Plus, there's a secret: If the tab gets too high, a well-paid veteran quietly chips in some dough.
From playful to dangerous
The NFL's Saints used to have a tradition of making players run a gantlet in which they were hit with bags of coins. In 1998, Cam Cleeland suffered a serious eye injury, and fellow rookie Jeff Danish required stitches. Danish got more than even. He sued the Saints, an assistant coach and six players, seeking damages of more than $650,000. The suit was settled out of court, and terms were confidential. As far as team-building, well, the Saints went 6-10 that season. And, needless to say, they don't run the gantlet anymore.
Even former NFL good guy Joe Montana hazed rookies. Back in the days when the 49ers rode bikes to the practice fields, Montana would steal the rookies' bikes and hide them in trees. But come to think of it, stealing a bike, pedaling it into hiding and then carrying it halfway up a tree sounds more like he was hazing himself, doesn't it?
One of hockey's most infamous hazing incidents involved a current Lightning player. When Steve Downie was playing junior hockey in Canada, his team, the Windsor Spitfires, would make first-year players (who were 16 at the time) strip naked and stand in a small bathroom in the back of the team bus. One player, Akim Aliu, refused, and the story goes that Downie then attacked Aliu in practice. Aliu lost three teeth when Downie cross-checked him in the face. The team's coach and GM, former NHLer Moe Mantha, was suspended as GM for a year and as coach for 25 games, and Downie was suspended for five games and ordered to attend counseling sessions.

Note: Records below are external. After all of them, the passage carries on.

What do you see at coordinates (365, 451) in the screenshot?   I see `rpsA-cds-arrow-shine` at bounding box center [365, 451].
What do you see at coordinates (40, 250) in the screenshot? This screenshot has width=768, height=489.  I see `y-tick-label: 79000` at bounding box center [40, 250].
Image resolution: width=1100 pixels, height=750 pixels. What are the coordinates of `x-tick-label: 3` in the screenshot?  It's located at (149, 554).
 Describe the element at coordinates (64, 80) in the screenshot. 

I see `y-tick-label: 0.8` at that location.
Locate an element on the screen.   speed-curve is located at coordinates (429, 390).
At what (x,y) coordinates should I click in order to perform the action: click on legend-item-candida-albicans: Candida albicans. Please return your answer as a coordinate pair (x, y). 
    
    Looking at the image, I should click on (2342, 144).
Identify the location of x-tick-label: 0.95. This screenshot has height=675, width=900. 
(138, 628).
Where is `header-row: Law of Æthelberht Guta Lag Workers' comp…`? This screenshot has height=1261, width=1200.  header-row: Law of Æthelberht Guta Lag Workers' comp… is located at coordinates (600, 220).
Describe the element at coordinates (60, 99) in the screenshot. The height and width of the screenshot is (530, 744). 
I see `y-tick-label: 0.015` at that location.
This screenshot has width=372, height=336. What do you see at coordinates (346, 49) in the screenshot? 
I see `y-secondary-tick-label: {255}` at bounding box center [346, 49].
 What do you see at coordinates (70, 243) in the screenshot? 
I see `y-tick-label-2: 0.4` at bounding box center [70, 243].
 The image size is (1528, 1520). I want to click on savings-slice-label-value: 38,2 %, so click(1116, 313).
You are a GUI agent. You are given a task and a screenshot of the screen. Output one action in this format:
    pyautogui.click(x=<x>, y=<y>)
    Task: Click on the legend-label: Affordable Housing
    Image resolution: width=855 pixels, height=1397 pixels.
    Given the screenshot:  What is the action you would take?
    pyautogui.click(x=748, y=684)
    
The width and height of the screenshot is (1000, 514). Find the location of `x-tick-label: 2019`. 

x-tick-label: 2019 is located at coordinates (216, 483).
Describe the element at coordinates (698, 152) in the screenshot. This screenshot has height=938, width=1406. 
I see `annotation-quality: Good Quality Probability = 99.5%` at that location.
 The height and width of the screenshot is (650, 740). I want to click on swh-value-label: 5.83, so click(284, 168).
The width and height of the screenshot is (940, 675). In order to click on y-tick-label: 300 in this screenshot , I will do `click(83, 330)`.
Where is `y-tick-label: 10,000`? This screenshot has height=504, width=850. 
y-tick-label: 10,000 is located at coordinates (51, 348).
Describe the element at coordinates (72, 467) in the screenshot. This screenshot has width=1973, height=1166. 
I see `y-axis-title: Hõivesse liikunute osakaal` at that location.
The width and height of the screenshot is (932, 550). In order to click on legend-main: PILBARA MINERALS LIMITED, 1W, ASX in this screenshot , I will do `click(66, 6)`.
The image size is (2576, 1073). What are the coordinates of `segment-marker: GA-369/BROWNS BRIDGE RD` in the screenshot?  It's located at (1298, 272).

It appears that the most serious hazing happens at lower rungs of sports. In high schools and small colleges, hazing can be obscene and sickening. A glance through ESPN.com's archives reveals more than 70 incidents, and the worst include sexual assault. And yet even in some of those incidents, community and school officials chalked them up to a long-standing tradition of hazing.